REQUEST ▸ Copy out every line of the data below without changing anything.

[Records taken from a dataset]

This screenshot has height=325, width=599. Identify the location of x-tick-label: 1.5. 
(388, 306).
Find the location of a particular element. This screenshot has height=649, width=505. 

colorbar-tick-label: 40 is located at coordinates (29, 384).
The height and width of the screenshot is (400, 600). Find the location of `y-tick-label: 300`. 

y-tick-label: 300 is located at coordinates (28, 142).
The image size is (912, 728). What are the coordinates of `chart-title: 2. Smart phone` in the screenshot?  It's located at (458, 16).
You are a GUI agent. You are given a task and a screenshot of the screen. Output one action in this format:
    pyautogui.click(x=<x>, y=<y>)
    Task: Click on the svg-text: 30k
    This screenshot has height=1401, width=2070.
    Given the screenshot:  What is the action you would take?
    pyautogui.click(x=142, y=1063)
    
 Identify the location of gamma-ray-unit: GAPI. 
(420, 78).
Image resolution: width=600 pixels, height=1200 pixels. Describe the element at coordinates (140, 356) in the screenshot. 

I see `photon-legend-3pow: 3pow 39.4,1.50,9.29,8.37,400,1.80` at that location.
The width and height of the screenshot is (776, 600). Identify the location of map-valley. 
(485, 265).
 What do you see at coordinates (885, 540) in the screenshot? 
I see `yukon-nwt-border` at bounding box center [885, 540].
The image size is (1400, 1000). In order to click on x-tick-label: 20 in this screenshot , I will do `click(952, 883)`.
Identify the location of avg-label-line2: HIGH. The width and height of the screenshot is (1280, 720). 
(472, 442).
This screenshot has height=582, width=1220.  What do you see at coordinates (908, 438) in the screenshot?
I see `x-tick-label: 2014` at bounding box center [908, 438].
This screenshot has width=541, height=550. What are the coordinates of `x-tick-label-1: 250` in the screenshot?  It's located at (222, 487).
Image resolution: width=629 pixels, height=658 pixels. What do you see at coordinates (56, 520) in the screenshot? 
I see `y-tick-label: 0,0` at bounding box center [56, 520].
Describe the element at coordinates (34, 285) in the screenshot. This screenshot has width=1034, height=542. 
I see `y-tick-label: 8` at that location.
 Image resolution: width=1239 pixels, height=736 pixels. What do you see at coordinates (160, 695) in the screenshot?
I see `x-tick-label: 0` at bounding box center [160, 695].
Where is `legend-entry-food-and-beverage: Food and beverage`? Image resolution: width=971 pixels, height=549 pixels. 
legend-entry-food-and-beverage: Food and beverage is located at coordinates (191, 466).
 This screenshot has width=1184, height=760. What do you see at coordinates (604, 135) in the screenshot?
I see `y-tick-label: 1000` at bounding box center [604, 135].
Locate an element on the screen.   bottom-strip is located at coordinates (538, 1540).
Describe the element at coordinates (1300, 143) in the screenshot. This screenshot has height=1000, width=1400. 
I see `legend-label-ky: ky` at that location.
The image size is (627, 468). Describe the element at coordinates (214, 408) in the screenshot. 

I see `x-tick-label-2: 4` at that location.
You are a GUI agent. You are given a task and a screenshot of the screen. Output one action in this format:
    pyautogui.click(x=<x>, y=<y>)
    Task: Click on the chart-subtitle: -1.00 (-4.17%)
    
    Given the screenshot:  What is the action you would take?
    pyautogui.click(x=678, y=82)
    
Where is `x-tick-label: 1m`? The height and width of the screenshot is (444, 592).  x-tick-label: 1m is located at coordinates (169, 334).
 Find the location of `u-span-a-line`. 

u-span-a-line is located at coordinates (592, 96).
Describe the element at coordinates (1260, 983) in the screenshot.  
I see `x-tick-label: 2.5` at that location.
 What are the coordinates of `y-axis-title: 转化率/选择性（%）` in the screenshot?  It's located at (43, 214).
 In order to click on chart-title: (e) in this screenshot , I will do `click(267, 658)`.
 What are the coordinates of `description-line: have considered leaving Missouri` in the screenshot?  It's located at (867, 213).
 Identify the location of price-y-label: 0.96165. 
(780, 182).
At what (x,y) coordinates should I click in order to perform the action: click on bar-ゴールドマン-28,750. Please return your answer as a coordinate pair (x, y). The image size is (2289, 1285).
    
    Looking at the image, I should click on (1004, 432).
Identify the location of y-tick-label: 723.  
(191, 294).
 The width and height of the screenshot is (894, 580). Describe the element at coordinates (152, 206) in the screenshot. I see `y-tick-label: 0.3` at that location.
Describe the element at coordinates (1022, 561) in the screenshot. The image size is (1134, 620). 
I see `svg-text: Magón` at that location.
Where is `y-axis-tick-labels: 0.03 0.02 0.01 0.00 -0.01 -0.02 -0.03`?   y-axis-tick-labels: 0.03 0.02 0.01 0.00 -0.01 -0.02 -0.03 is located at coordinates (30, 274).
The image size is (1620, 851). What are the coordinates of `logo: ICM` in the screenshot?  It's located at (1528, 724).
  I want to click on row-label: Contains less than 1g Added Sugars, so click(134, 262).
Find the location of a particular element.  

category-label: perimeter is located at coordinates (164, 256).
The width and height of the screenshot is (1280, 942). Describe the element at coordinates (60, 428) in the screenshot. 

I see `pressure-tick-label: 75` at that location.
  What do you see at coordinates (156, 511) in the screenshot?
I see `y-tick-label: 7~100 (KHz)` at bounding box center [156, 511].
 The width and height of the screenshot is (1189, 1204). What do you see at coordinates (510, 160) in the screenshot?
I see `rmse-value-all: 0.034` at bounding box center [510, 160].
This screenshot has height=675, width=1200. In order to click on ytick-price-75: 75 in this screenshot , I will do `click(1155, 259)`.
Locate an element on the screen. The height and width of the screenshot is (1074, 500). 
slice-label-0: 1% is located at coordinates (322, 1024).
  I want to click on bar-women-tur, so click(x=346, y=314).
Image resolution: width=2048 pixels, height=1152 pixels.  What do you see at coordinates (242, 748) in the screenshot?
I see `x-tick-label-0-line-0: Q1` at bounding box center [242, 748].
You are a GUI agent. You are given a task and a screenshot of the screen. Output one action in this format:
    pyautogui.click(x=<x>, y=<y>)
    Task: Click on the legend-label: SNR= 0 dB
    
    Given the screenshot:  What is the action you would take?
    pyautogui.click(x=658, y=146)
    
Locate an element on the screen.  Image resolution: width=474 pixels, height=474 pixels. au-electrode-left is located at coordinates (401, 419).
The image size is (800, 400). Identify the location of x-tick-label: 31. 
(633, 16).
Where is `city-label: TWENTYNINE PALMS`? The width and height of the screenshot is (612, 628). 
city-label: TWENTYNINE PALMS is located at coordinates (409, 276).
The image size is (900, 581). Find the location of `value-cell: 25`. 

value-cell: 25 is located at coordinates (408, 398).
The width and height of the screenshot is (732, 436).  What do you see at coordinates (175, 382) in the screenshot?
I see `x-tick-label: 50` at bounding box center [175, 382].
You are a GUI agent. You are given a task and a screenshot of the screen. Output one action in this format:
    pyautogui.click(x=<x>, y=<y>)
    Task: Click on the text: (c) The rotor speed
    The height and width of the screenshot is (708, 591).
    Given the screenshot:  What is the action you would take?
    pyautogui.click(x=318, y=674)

RESPONSE TO THIS TASK ▸
This screenshot has height=325, width=599. Identify the location of x-tick-label: 1.5. 
(388, 306).
Find the location of a particular element. This screenshot has height=649, width=505. 

colorbar-tick-label: 40 is located at coordinates (29, 384).
The height and width of the screenshot is (400, 600). Find the location of `y-tick-label: 300`. 

y-tick-label: 300 is located at coordinates (28, 142).
The image size is (912, 728). What are the coordinates of `chart-title: 2. Smart phone` in the screenshot?  It's located at (458, 16).
You are a GUI agent. You are given a task and a screenshot of the screen. Output one action in this format:
    pyautogui.click(x=<x>, y=<y>)
    Task: Click on the svg-text: 30k
    This screenshot has height=1401, width=2070.
    Given the screenshot:  What is the action you would take?
    pyautogui.click(x=142, y=1063)
    
 Identify the location of gamma-ray-unit: GAPI. 
(420, 78).
Image resolution: width=600 pixels, height=1200 pixels. Describe the element at coordinates (140, 356) in the screenshot. 

I see `photon-legend-3pow: 3pow 39.4,1.50,9.29,8.37,400,1.80` at that location.
The width and height of the screenshot is (776, 600). Identify the location of map-valley. 
(485, 265).
 What do you see at coordinates (885, 540) in the screenshot? 
I see `yukon-nwt-border` at bounding box center [885, 540].
The image size is (1400, 1000). In order to click on x-tick-label: 20 in this screenshot , I will do `click(952, 883)`.
Identify the location of avg-label-line2: HIGH. The width and height of the screenshot is (1280, 720). 
(472, 442).
This screenshot has height=582, width=1220.  What do you see at coordinates (908, 438) in the screenshot?
I see `x-tick-label: 2014` at bounding box center [908, 438].
This screenshot has width=541, height=550. What are the coordinates of `x-tick-label-1: 250` in the screenshot?  It's located at (222, 487).
Image resolution: width=629 pixels, height=658 pixels. What do you see at coordinates (56, 520) in the screenshot? 
I see `y-tick-label: 0,0` at bounding box center [56, 520].
Describe the element at coordinates (34, 285) in the screenshot. This screenshot has width=1034, height=542. 
I see `y-tick-label: 8` at that location.
 Image resolution: width=1239 pixels, height=736 pixels. What do you see at coordinates (160, 695) in the screenshot?
I see `x-tick-label: 0` at bounding box center [160, 695].
Where is `legend-entry-food-and-beverage: Food and beverage`? Image resolution: width=971 pixels, height=549 pixels. 
legend-entry-food-and-beverage: Food and beverage is located at coordinates (191, 466).
 This screenshot has width=1184, height=760. What do you see at coordinates (604, 135) in the screenshot?
I see `y-tick-label: 1000` at bounding box center [604, 135].
Locate an element on the screen.   bottom-strip is located at coordinates (538, 1540).
Describe the element at coordinates (1300, 143) in the screenshot. This screenshot has height=1000, width=1400. 
I see `legend-label-ky: ky` at that location.
The image size is (627, 468). Describe the element at coordinates (214, 408) in the screenshot. 

I see `x-tick-label-2: 4` at that location.
You are a GUI agent. You are given a task and a screenshot of the screen. Output one action in this format:
    pyautogui.click(x=<x>, y=<y>)
    Task: Click on the chart-subtitle: -1.00 (-4.17%)
    
    Given the screenshot:  What is the action you would take?
    pyautogui.click(x=678, y=82)
    
Where is `x-tick-label: 1m`? The height and width of the screenshot is (444, 592).  x-tick-label: 1m is located at coordinates (169, 334).
 Find the location of `u-span-a-line`. 

u-span-a-line is located at coordinates (592, 96).
Describe the element at coordinates (1260, 983) in the screenshot.  
I see `x-tick-label: 2.5` at that location.
 What are the coordinates of `y-axis-title: 转化率/选择性（%）` in the screenshot?  It's located at (43, 214).
 In order to click on chart-title: (e) in this screenshot , I will do `click(267, 658)`.
 What are the coordinates of `description-line: have considered leaving Missouri` in the screenshot?  It's located at (867, 213).
 Identify the location of price-y-label: 0.96165. 
(780, 182).
At what (x,y) coordinates should I click in order to perform the action: click on bar-ゴールドマン-28,750. Please return your answer as a coordinate pair (x, y). The image size is (2289, 1285).
    
    Looking at the image, I should click on (1004, 432).
Identify the location of y-tick-label: 723.  
(191, 294).
 The width and height of the screenshot is (894, 580). Describe the element at coordinates (152, 206) in the screenshot. I see `y-tick-label: 0.3` at that location.
Describe the element at coordinates (1022, 561) in the screenshot. The image size is (1134, 620). 
I see `svg-text: Magón` at that location.
Where is `y-axis-tick-labels: 0.03 0.02 0.01 0.00 -0.01 -0.02 -0.03`?   y-axis-tick-labels: 0.03 0.02 0.01 0.00 -0.01 -0.02 -0.03 is located at coordinates (30, 274).
The image size is (1620, 851). What are the coordinates of `logo: ICM` in the screenshot?  It's located at (1528, 724).
  I want to click on row-label: Contains less than 1g Added Sugars, so click(134, 262).
Find the location of a particular element.  

category-label: perimeter is located at coordinates (164, 256).
The width and height of the screenshot is (1280, 942). Describe the element at coordinates (60, 428) in the screenshot. 

I see `pressure-tick-label: 75` at that location.
  What do you see at coordinates (156, 511) in the screenshot?
I see `y-tick-label: 7~100 (KHz)` at bounding box center [156, 511].
 The width and height of the screenshot is (1189, 1204). What do you see at coordinates (510, 160) in the screenshot?
I see `rmse-value-all: 0.034` at bounding box center [510, 160].
This screenshot has height=675, width=1200. In order to click on ytick-price-75: 75 in this screenshot , I will do `click(1155, 259)`.
Locate an element on the screen. The height and width of the screenshot is (1074, 500). 
slice-label-0: 1% is located at coordinates (322, 1024).
  I want to click on bar-women-tur, so click(x=346, y=314).
Image resolution: width=2048 pixels, height=1152 pixels.  What do you see at coordinates (242, 748) in the screenshot?
I see `x-tick-label-0-line-0: Q1` at bounding box center [242, 748].
You are a GUI agent. You are given a task and a screenshot of the screen. Output one action in this format:
    pyautogui.click(x=<x>, y=<y>)
    Task: Click on the legend-label: SNR= 0 dB
    
    Given the screenshot:  What is the action you would take?
    pyautogui.click(x=658, y=146)
    
Locate an element on the screen.  Image resolution: width=474 pixels, height=474 pixels. au-electrode-left is located at coordinates (401, 419).
The image size is (800, 400). Identify the location of x-tick-label: 31. 
(633, 16).
Where is `city-label: TWENTYNINE PALMS`? The width and height of the screenshot is (612, 628). 
city-label: TWENTYNINE PALMS is located at coordinates (409, 276).
The image size is (900, 581). Find the location of `value-cell: 25`. 

value-cell: 25 is located at coordinates (408, 398).
The width and height of the screenshot is (732, 436).  What do you see at coordinates (175, 382) in the screenshot?
I see `x-tick-label: 50` at bounding box center [175, 382].
You are a GUI agent. You are given a task and a screenshot of the screen. Output one action in this format:
    pyautogui.click(x=<x>, y=<y>)
    Task: Click on the text: (c) The rotor speed
    The height and width of the screenshot is (708, 591).
    Given the screenshot:  What is the action you would take?
    pyautogui.click(x=318, y=674)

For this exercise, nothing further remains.